Sosok ketiga penerima gelar Pahlawan Nasional tahun 2013 adalah Tahi Bonar Simatupang atau yang lebih dikenal dengan nama T.B. Simatupang. Dia lahir di Sidikalang, Sumatera Utara, 28 Januari 1920. Simatupang adalah sosok militer yang juga piawai dalam bernegosiasi dan berdiplomasi secara cerdas. Hal itu tergambar dalam buku hasil karyanya yang berjudul “Laporan dari Banaran” yang menceritakan berbagai hal penting tentang perang kemerdekaan.

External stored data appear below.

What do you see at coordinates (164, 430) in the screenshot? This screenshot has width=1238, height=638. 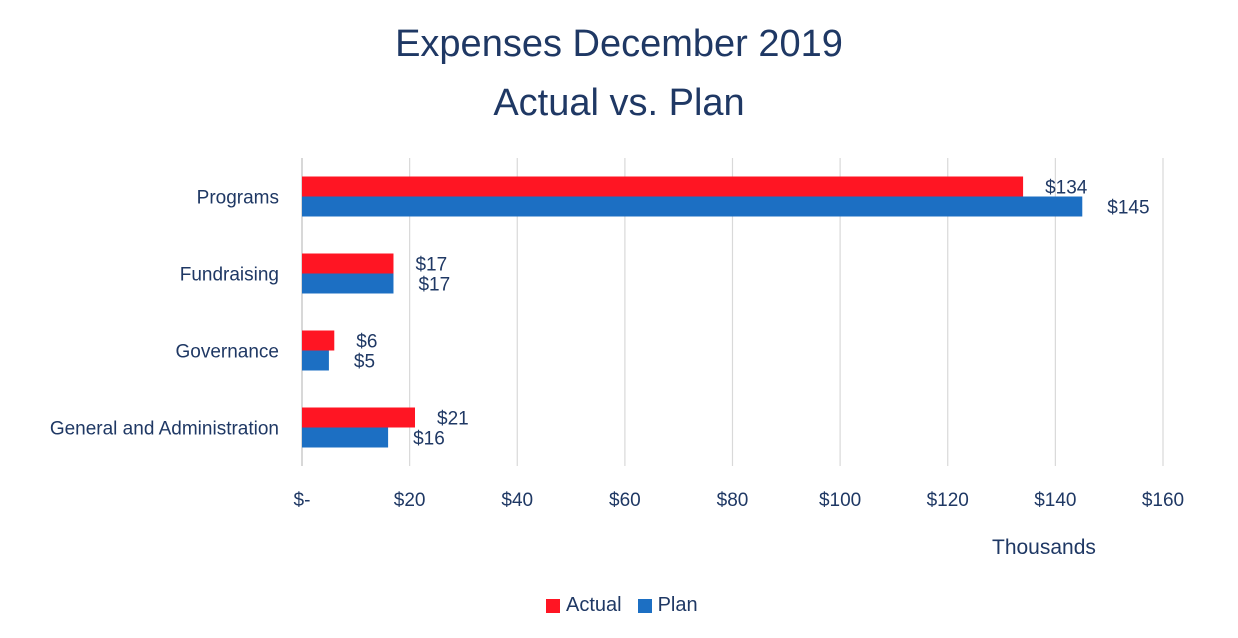 I see `category-label: General and Administration` at bounding box center [164, 430].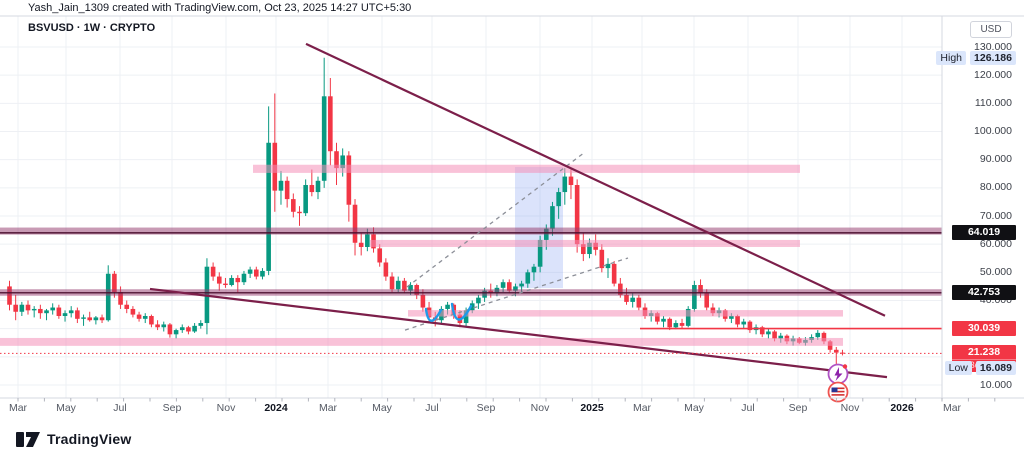  Describe the element at coordinates (976, 58) in the screenshot. I see `high-price-label: High 126.186` at that location.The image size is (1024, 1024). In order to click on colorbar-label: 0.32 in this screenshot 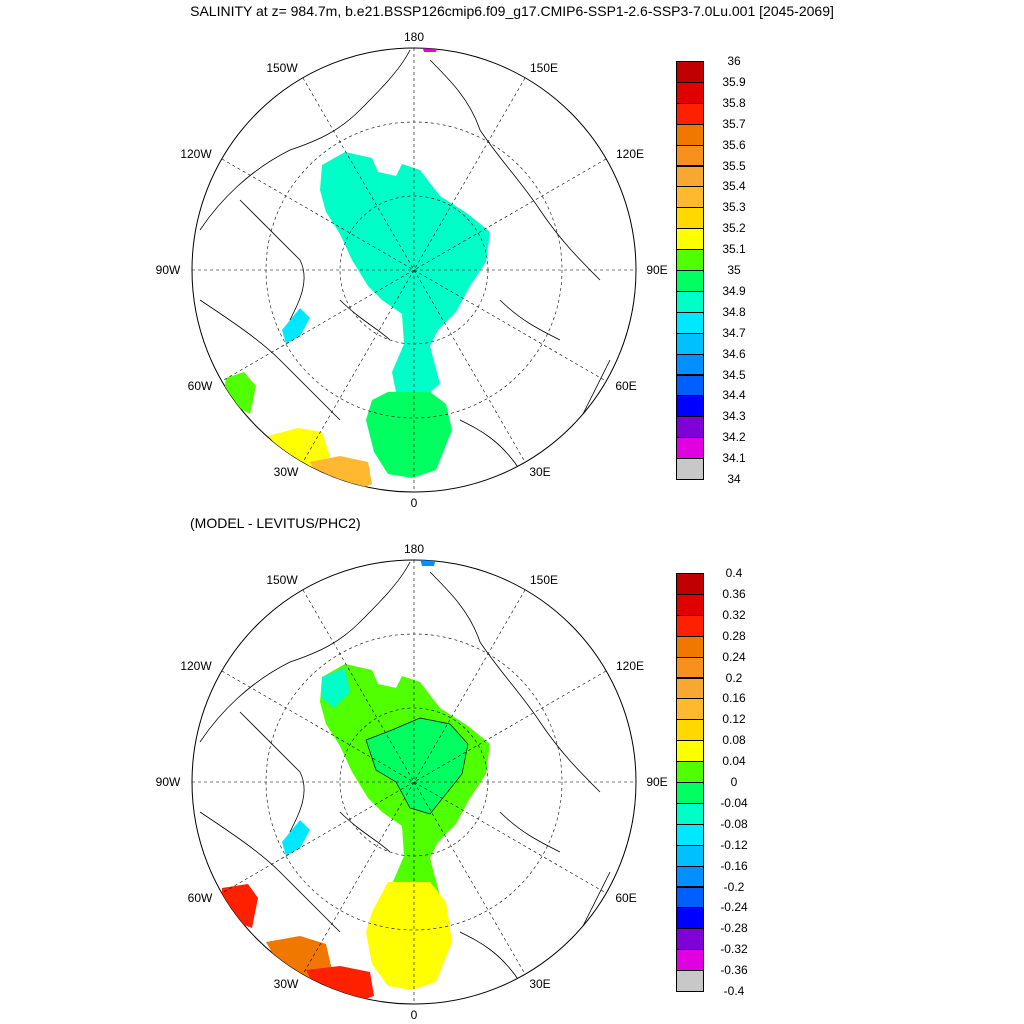, I will do `click(734, 614)`.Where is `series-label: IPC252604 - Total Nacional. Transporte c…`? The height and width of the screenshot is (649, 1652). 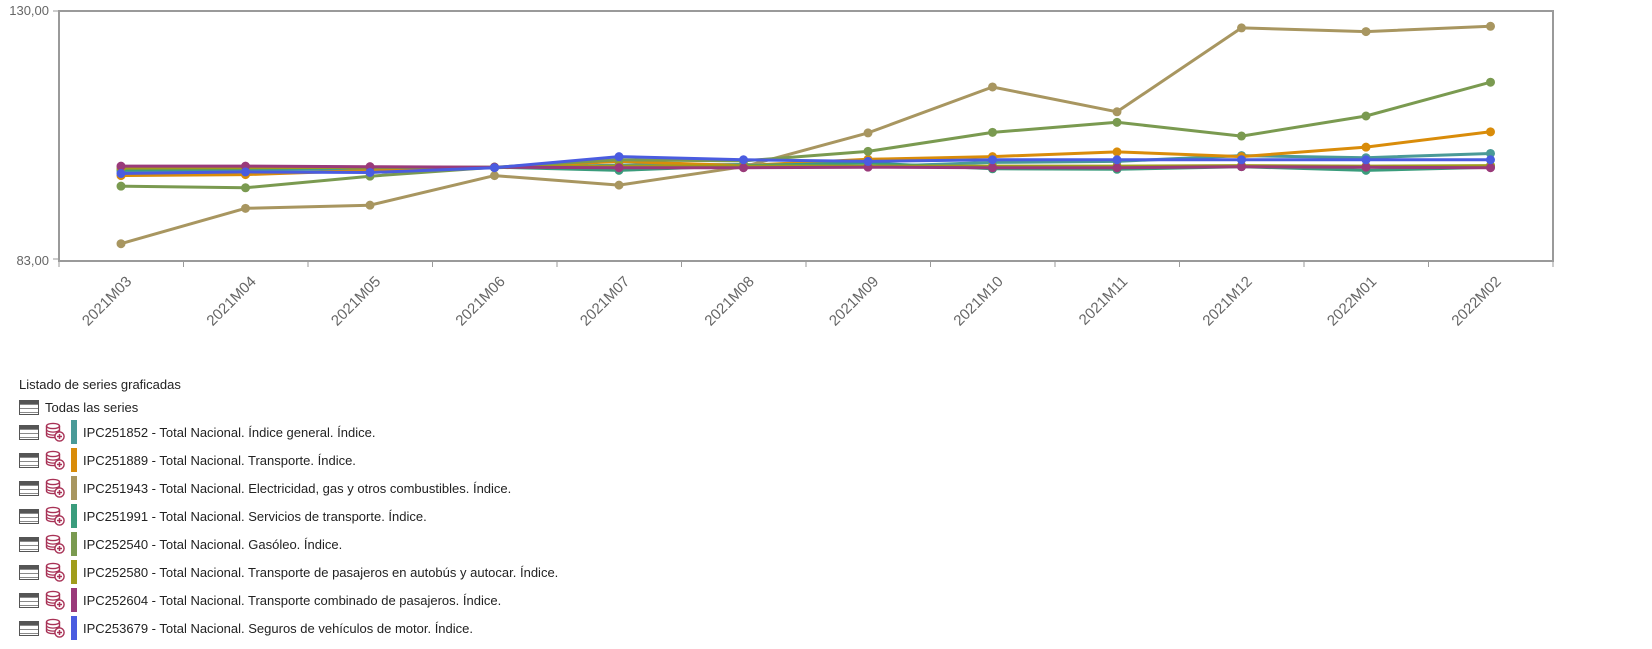 series-label: IPC252604 - Total Nacional. Transporte c… is located at coordinates (292, 600).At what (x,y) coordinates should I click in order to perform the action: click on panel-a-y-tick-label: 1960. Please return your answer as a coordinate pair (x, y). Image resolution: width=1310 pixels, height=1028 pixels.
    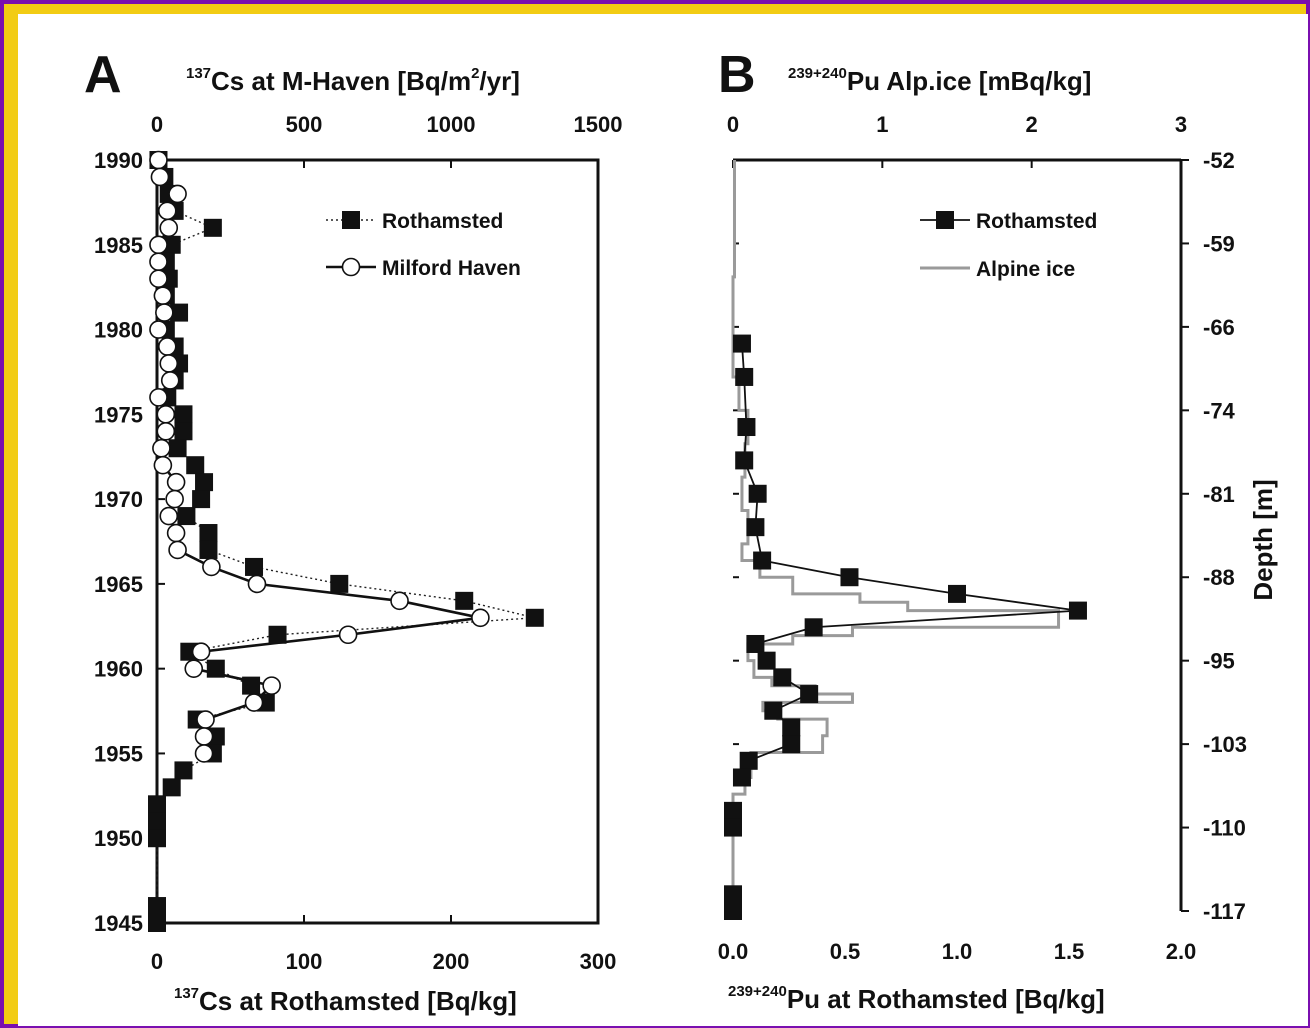
    Looking at the image, I should click on (118, 670).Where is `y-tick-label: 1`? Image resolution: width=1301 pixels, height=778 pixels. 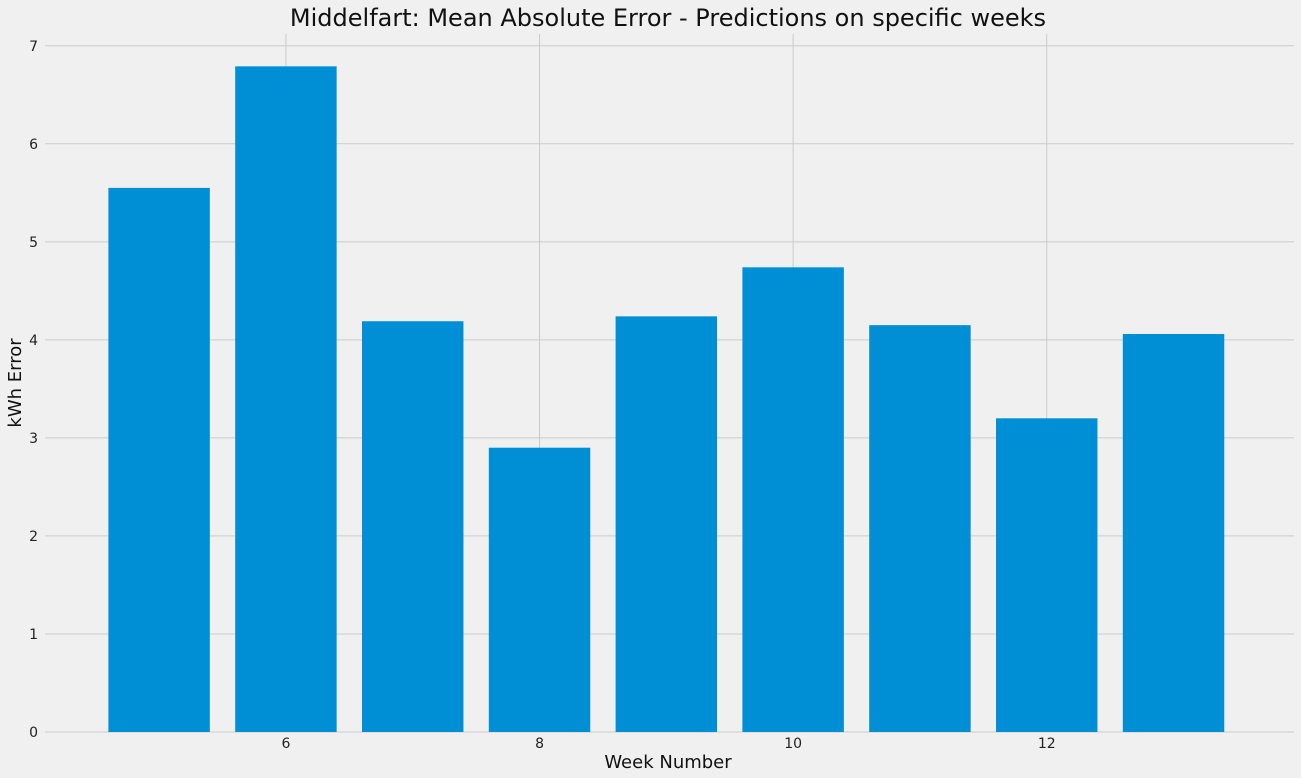
y-tick-label: 1 is located at coordinates (34, 635). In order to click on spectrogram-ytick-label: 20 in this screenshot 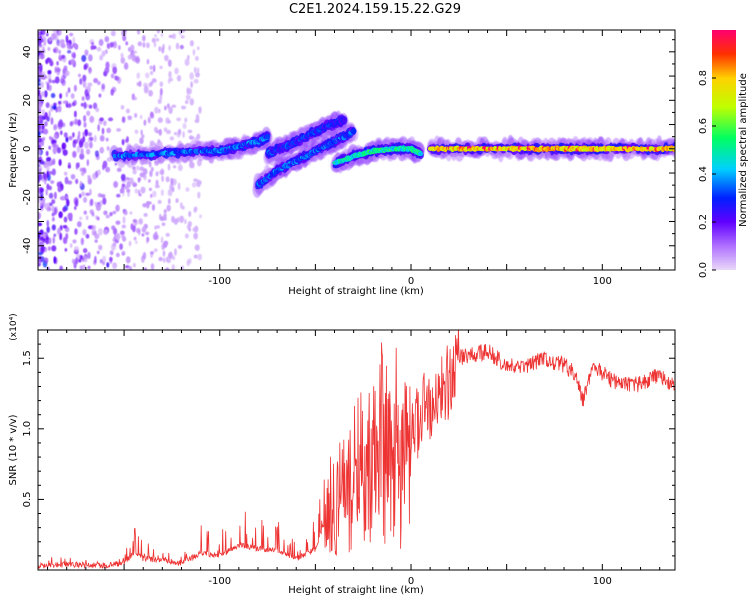, I will do `click(28, 100)`.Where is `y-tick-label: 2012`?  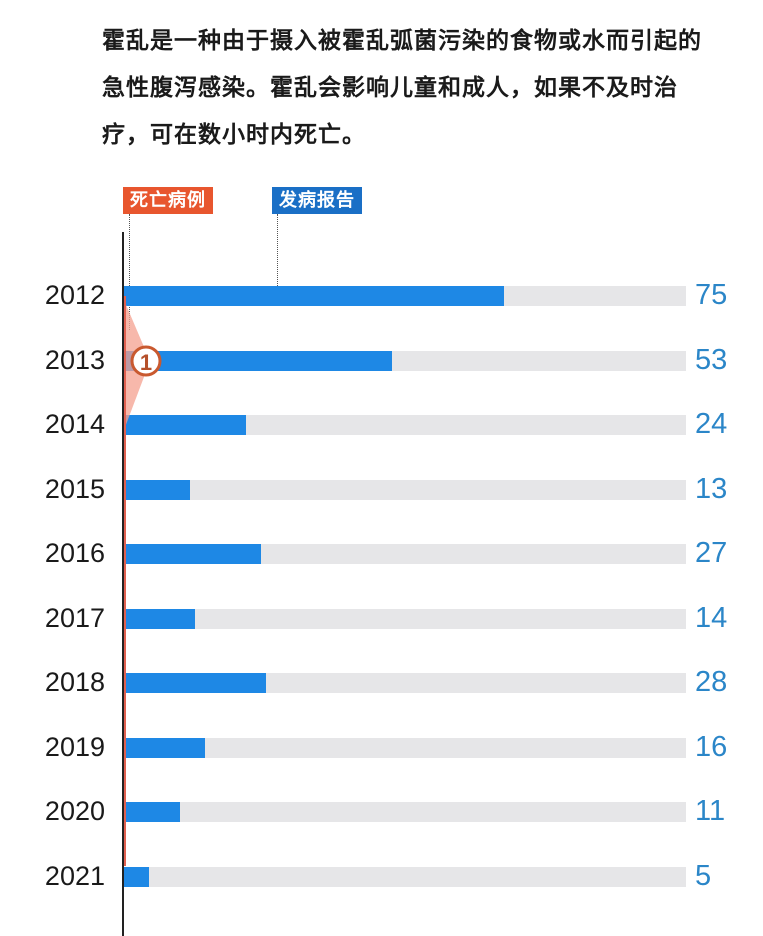
y-tick-label: 2012 is located at coordinates (74, 295). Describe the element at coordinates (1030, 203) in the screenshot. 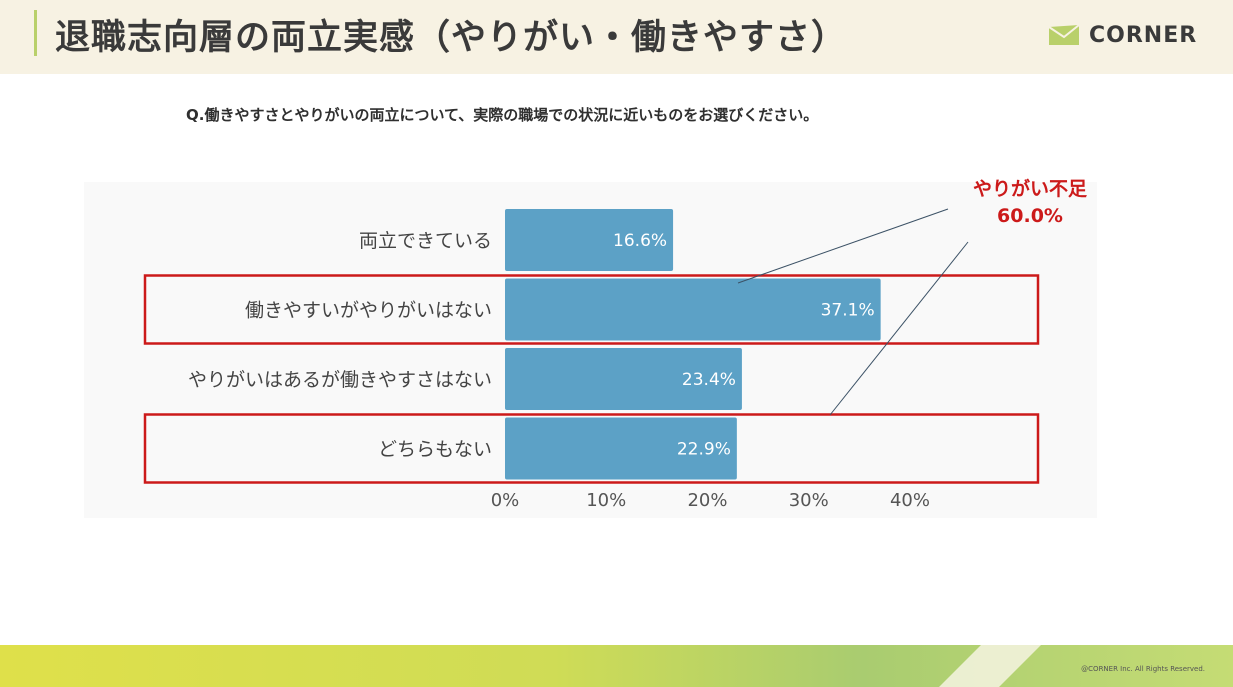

Dia memulai pengabdian setelah menamatkan Koninklije Militaire Academie (KMA), yakni akademi untuk anggota KNIL, di Bandung pada 1942. Pada saat agresi militer Belanda Simatupang bahu membahu dengan Panglima Besar Jenderal Soedirman yang saat itu melakukan perang gerilya dengan ditandu melintasi gunung dan rimba. Setelah Jenderal Soedirman wafat, TB Simatupang diangkat sebagai Kepala Staf Angkatan Perang (KASAP) yang membawahi para kepala staf angkatan. Simatupang yang memiliki tradisi intelektual yang sangat kental itu, dialektika hidup dan perjuangannya banyak terinspirasi oleh tiga Karl, yaitu Carl von Clausewitz, seorang ahli strategi kemiliteran, Karl Marx, seorang flisuf besar dari Prusia dan pakar ekonomi politik dan teori kemasyarakatan yang mengarang buku Das Kapital. Dan yang ketiga adalah Karl Barth, teolog Protestan terkemuka abad ke-20. Seluruh kehidupan Simatupang mencerminkan peranan ketiga pemikir besar itu. Setelah melepaskan tugas aktifnya sebagai militer, Simatupang terjun ke pelayanan gereja dan aktif menyumbangkan pemikirannya yang sangat strategis melalui lembaga pendidikan. Pada saat ini dan masa yang akan datang, bangsa Indonesia sangat membutuhkan pahlawan ekonomi dan investasi yang mampu melakukan negosiasi dan diplomasi serta membuat terobosan untuk menciptakan nilai tambah dan kesejahteraan rakyat luas. Untuk itu patut kiranya meneladani dan napak tilas pemikiran dari tiga sosok pahlawan nasional diatas.